Saved entries:
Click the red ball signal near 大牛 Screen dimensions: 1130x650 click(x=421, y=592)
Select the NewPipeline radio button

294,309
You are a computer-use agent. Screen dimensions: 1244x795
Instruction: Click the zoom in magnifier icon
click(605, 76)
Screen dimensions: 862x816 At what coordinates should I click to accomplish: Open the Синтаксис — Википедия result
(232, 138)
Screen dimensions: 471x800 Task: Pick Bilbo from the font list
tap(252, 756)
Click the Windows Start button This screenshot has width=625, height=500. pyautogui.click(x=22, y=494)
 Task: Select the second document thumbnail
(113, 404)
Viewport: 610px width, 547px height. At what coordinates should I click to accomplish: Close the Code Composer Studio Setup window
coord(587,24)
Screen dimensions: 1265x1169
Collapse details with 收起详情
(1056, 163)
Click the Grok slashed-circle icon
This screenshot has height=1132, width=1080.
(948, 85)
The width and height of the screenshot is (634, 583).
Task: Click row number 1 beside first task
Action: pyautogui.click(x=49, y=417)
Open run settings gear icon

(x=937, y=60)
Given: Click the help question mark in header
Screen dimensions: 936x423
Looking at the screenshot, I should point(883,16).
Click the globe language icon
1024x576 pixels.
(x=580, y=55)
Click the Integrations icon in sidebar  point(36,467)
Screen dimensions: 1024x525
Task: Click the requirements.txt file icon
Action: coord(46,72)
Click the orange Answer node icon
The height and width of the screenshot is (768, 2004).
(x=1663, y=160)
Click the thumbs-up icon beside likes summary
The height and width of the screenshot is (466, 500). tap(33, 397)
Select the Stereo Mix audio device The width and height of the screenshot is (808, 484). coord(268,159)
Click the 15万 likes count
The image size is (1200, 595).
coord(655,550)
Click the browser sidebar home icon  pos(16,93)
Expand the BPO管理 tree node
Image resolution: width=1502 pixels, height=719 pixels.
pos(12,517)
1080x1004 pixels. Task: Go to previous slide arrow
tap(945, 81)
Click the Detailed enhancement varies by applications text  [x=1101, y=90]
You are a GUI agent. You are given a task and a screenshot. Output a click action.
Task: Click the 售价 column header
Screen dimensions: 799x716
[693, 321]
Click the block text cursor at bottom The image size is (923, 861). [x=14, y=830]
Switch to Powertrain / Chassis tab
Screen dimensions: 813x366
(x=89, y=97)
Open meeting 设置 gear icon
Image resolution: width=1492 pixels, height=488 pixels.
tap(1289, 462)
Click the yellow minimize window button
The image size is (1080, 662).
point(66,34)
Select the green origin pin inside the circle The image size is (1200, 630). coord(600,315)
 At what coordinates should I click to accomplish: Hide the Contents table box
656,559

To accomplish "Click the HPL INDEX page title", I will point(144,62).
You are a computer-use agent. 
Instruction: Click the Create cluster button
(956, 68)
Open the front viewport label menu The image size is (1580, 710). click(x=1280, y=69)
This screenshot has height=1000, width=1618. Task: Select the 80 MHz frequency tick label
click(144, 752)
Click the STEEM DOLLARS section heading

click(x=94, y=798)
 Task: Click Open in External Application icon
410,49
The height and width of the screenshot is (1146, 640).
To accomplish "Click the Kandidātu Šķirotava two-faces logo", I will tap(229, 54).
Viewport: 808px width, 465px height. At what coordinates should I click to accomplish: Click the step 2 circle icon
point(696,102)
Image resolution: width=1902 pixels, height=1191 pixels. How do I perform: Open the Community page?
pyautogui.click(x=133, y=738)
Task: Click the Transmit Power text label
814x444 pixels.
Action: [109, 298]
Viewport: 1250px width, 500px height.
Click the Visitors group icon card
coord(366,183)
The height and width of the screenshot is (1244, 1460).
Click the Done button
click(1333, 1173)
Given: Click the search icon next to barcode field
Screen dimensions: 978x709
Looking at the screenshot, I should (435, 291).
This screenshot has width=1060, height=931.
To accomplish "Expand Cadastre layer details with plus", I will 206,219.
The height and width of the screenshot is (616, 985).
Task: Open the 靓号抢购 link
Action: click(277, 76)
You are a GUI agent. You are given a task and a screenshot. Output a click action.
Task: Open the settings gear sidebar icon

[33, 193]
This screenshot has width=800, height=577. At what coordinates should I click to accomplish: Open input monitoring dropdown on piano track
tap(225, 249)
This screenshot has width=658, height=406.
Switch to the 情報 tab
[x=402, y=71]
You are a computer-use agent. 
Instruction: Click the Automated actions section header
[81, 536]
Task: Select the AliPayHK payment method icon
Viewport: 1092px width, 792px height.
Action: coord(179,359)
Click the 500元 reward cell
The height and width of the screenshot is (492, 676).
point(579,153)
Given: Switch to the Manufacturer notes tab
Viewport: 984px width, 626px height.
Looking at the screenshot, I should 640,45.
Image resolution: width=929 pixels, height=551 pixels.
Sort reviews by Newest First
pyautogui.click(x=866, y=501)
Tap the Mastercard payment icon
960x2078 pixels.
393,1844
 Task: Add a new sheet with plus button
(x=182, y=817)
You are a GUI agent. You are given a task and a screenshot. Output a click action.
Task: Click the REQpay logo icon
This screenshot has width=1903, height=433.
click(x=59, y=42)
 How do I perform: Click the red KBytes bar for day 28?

Action item
Copy nothing except the lines from the one holding "Given: Switch to the Manufacturer notes tab" through the last line of the data above, and return them exactly.

Your solution
Given: Switch to the Manufacturer notes tab
Viewport: 984px width, 626px height.
Looking at the screenshot, I should 640,45.
Image resolution: width=929 pixels, height=551 pixels.
Sort reviews by Newest First
pyautogui.click(x=866, y=501)
Tap the Mastercard payment icon
960x2078 pixels.
393,1844
 Task: Add a new sheet with plus button
(x=182, y=817)
You are a GUI agent. You are given a task and a screenshot. Output a click action.
Task: Click the REQpay logo icon
This screenshot has width=1903, height=433.
click(x=59, y=42)
 How do I perform: Click the red KBytes bar for day 28?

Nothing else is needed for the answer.